═══ Dataset rows ═══

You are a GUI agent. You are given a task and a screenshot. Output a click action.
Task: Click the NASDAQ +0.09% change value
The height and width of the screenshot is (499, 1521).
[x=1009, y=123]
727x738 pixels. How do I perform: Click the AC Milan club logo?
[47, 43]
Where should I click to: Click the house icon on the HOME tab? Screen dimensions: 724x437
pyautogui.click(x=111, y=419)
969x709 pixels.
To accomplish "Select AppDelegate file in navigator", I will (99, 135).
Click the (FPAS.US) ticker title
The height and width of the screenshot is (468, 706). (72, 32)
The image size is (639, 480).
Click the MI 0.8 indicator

═══

*Exercise aim*:
Transcribe every item above verbatim, line for line.

*Solution below*:
You are a GUI agent. You are given a task and a screenshot. Output a click action.
Task: Click the NASDAQ +0.09% change value
The height and width of the screenshot is (499, 1521).
[x=1009, y=123]
727x738 pixels. How do I perform: Click the AC Milan club logo?
[47, 43]
Where should I click to: Click the house icon on the HOME tab? Screen dimensions: 724x437
pyautogui.click(x=111, y=419)
969x709 pixels.
To accomplish "Select AppDelegate file in navigator", I will (99, 135).
Click the (FPAS.US) ticker title
The height and width of the screenshot is (468, 706). (72, 32)
The image size is (639, 480).
Click the MI 0.8 indicator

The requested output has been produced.